SNCF plans to launch similar services between Madrid and the eastern cities of Valencia and Alicante on the Mediterranean coast by the end of the year, and to the southern Andalusia region by 2022-23. It will initially use four recently refurbished double-decker trains in Spain but plans to operate 14 trains in the country by 2023.
SNCF has invested 600 million euros ($722 million) in the Spanish operation despite posting huge losses in France because of the pandemic. Spanish state rail operator Renfe, which until recently operated a monopoly in Spain, planned to launch its own low-cost, high-speed rail service dubbed Avlo last year to compete with Ouigo but the start of the service was delayed due to the pandemic.
It is scheduled to start on June 23 with a service linking Madrid and Barcelona.
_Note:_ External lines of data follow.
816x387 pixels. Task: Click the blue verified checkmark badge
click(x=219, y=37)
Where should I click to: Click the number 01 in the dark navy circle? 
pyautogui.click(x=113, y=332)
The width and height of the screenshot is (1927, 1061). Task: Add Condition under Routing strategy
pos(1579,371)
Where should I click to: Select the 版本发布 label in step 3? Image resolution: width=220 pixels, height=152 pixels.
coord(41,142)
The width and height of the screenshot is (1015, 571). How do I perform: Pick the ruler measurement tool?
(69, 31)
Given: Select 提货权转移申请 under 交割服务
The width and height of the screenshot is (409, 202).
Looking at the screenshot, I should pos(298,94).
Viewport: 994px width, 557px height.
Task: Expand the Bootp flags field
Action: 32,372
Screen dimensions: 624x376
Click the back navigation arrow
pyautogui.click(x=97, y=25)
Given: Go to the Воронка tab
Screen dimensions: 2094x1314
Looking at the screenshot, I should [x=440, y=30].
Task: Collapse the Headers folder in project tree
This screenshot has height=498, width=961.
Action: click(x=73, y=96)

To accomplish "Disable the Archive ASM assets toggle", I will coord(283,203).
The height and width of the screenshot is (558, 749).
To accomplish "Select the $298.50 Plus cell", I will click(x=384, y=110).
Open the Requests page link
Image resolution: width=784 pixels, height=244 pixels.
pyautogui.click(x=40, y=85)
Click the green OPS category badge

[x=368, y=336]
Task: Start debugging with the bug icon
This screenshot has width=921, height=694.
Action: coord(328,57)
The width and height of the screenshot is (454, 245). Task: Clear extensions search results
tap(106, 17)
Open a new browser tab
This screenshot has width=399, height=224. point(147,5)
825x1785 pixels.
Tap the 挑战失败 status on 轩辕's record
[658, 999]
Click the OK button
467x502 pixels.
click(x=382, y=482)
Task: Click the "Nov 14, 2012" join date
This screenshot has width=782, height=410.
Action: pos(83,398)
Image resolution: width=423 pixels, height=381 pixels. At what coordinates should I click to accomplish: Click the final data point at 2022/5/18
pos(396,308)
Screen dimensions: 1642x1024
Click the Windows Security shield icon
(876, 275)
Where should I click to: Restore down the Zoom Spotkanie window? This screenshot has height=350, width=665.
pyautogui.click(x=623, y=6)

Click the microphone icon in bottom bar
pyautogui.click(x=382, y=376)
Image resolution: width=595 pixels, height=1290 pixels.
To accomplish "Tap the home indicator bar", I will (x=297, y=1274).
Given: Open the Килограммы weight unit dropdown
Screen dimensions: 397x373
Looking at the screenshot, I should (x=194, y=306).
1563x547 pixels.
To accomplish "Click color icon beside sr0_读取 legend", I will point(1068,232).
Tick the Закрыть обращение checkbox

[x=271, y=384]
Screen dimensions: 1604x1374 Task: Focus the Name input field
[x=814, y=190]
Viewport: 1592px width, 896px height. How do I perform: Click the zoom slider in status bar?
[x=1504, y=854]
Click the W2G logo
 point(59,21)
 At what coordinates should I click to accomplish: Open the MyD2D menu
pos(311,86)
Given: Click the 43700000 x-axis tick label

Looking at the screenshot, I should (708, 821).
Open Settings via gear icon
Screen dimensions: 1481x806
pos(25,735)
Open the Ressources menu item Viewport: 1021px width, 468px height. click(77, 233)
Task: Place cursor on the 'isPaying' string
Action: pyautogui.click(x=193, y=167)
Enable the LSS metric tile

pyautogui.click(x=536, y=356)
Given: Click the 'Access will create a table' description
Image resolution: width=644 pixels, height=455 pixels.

Avlo is the cheaper cousin of Renfe’s popular high-speed service called AVE — which is Spanish for bird.
Italian rail operator Trenitalia and Spanish airline Air nostrum are due to launch a third budget bullet train service in Spain called Ilsa during the second half of 2022.
Spain’s high-speed rail network extends for 3,200 kilometres (2,000 miles), making it the second-longest in the world after China’s but it is underused.